DNAH11 rs12670798 variant and G × E interactions on serum lipid levels, coronary heart disease, ischemic stroke and the lipid-lowering efficacy of atorvastatin

Previous genome-wide association studies have showed that the rs12670798 variant in the dynein axonemal heavy chain 11 gene ( DNAH11) is associated with some serum lipid phenotypes. The present study was undertaken to detect the DNAH11 rs12670798 variant and G × E interactions on serum lipid levels, coronary heart disease (CHD), ischemic stroke (IS), and the lipid-lowering efficacy of atorvastatin in the Chinese Han population. This study included 1,108 unrelated patients (CHD, 568 and IS, 540) and 541 healthy controls. Genotypes of the DNAH11 rs12670798 were determined by the Snapshot technology. A total of 724 hyperlipidemic patients were treated with atorvastatin calcium tablet 20 mg per day for 8 weeks after genotyping.
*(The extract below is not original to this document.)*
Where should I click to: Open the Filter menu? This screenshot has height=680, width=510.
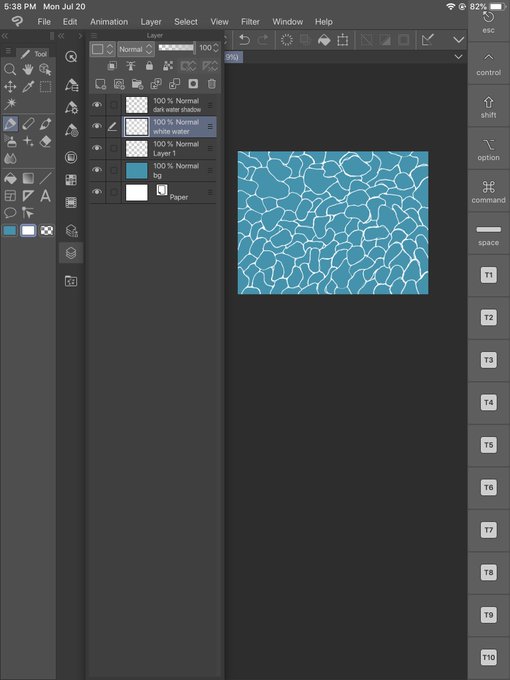(x=250, y=22)
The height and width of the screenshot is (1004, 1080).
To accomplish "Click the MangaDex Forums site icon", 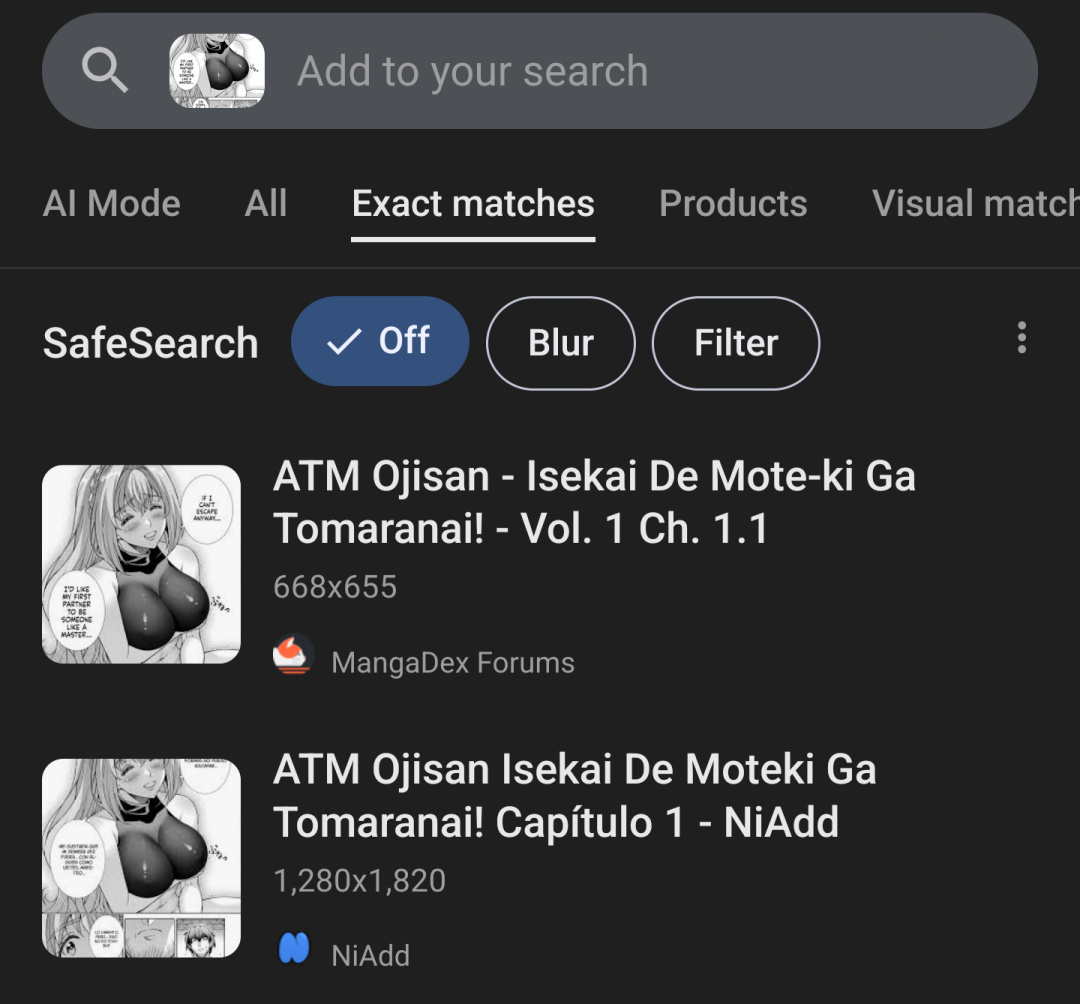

Serum total cholesterol (TC) levels in controls were different among the three genotypes of the rs12670798 ( P = 0.019), the C allele carriers had higher TC levels than the C allele non-carriers. The C allele carriers were associated with an increased risk of CHD (CT genotype: OR = 1.345, 95% CI = 0.975-1.855, P = 0.071; CC genotype: OR = 1.590, 95% CI = 1.109-2.278, P = 0.012). The C allele carriers were also associated with an increased risk of IS (CT genotype: OR = 1.597, 95% CI = 1.153-2.213, P = 0.005; CC genotype: OR = 1.722, 95% CI = 1.192-2.488, P = 0.004). The C allele carriers had lower TC, low-density lipoprotein cholesterol, apolipoprotein (Apo) A1 and ApoB levels than the C allele non-carriers after atorvastatin treatment. Stratified analysis showed that the DNAH11 rs12670798 may interact with the gender, age, body mass index, cigarette smoking, and alcohol consumption to affect the risk of CHD and IS. The DNAH11 rs12670798 variant was associated with elevated serum TC levels, and increased risk of CHD and IS in the Chinese Han population. The C allele carriers had higher serum TC levels and the risk of CHD and IS than the C allele non-carriers, but they had lower TC, LDL-C, ApoA1 and ApoB levels than the C allele non-carriers after atorvastatin treatment.